À ce groupe, on pouvait ajouter des joueurs de la Ligue des Noirs, des
latinos et des joueurs locaux, dont Jean-Pierre Roy, Roland Gladu et Stan
Bréard, qui étaient également de retour du Mexique.
En juin 1949, devant des menaces de poursuite et la pression de certains
propriétaires, le commissaire Happy Chandler réintégra les joueurs suspendus. La Ligue Provinciale perdit alors cette
source.
L’année suivante, la Ligue fut intégrée au Baseball Majeur, comme ligue
de classe « C ». Les Braves profitèrent
de cette saison pour se mériter le championnat de la saison régulière, avec une
fiche de 58-49, en plus de remporter les séries pour une deuxième fois, après
celles de 1947. On retrouvait alors dans
l’alignement johannais le lanceur Ruben Gomez, qui connut dans l’uniforme des
Giants de New York des saisons de 17-9 en 1954, et de 15-13 en 1957.
En 1951, les Braves de Québec (voir texte du 21 août 2011), tout comme
les Royaux de Trois-Rivières d’ailleurs, quittèrent la Ligue Can-Am pour se
joindre à la Provinciale. Il y eut donc
deux des huit clubs qui avaient le même nom.
Par contre, la situation ne dura pas, puisque maintenant affilié aux
Pirates de Pittsburgh, St-Jean prit le nom de « Canadiens » en 1952. (L’ex-équipe de Farnham s’appelait déjà les
Pirates.)
Ce n’était toutefois pas la seule nouveauté pour le club de
St-Jean. Pour accommoder son équipe, au
sommet de sa popularité, la ville avait fait construire un tout nouveau stade au
coût de 200 000$ (1,87 millions $ en dollars d’aujourd’hui). L’enceinte contenait 3500 places, ce qui
était énorme pour une ville qui comptait à ce moment 19 000 habitants.

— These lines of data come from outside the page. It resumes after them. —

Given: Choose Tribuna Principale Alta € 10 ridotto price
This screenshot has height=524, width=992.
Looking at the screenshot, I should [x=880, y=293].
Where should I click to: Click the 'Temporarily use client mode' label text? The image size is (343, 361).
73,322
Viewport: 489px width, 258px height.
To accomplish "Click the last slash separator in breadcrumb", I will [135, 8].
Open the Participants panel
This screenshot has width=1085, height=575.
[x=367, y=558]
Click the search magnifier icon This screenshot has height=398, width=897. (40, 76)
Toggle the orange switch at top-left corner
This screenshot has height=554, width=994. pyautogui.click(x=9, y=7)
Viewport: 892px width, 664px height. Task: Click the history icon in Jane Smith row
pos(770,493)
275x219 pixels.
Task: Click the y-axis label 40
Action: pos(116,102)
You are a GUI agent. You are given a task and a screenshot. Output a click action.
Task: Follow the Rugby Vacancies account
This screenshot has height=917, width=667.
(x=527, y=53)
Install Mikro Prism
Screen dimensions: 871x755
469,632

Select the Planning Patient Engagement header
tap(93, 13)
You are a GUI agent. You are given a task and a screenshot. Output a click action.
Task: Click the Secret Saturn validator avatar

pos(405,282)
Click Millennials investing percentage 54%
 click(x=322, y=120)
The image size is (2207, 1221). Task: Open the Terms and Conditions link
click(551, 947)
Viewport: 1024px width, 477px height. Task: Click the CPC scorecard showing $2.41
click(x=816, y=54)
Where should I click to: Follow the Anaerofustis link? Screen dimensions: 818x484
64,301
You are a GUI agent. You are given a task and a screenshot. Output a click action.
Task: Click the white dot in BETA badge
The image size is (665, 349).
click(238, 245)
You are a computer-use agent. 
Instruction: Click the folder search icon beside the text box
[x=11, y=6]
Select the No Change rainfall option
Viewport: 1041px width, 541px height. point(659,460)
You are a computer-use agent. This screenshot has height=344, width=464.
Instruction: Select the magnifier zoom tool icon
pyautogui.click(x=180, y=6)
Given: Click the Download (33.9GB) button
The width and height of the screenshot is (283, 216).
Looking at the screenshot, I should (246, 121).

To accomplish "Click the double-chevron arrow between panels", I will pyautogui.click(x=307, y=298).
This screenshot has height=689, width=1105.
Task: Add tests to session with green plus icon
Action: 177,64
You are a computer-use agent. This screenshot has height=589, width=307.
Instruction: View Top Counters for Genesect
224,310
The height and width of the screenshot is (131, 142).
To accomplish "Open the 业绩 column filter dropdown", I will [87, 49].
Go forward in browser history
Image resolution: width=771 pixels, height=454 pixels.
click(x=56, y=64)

Sur le terrain, les Canadiens eurent leur meilleure saison en 1955,
alors qu’ils cumulèrent l’impressionnante fiche de 86-44. La déception fut toutefois grande lorsqu’ils
perdirent en séries au premier tour, contre Burlington.
Chuck Bullock |
Ce ne fut par contre pas la seule déception pour leurs partisans. Les Pirates cessèrent d’abord leur
affiliation. On tenta de les remplacer,
mais en vain. En plus de faire perdre
une importante source de joueurs, cette nouvelle fit aussi perdre à l’équipe
une source de revenus. Comme le club
était administré sur une base communautaire, par un conseil d’administration
élu, qui se portait garant des dettes, cette perspective n’avait rien
d’emballante. Avec un club champion en
1955, St-Jean avait attiré 45 000 spectateurs, ce qui n’était pas si
impressionnant et surtout très loin des meneurs à ce chapitre, soit Québec,
avec 101 000. En ajoutant à l’équation une dette accumulée
de 13 000$, on décida de mettre fin aux activités.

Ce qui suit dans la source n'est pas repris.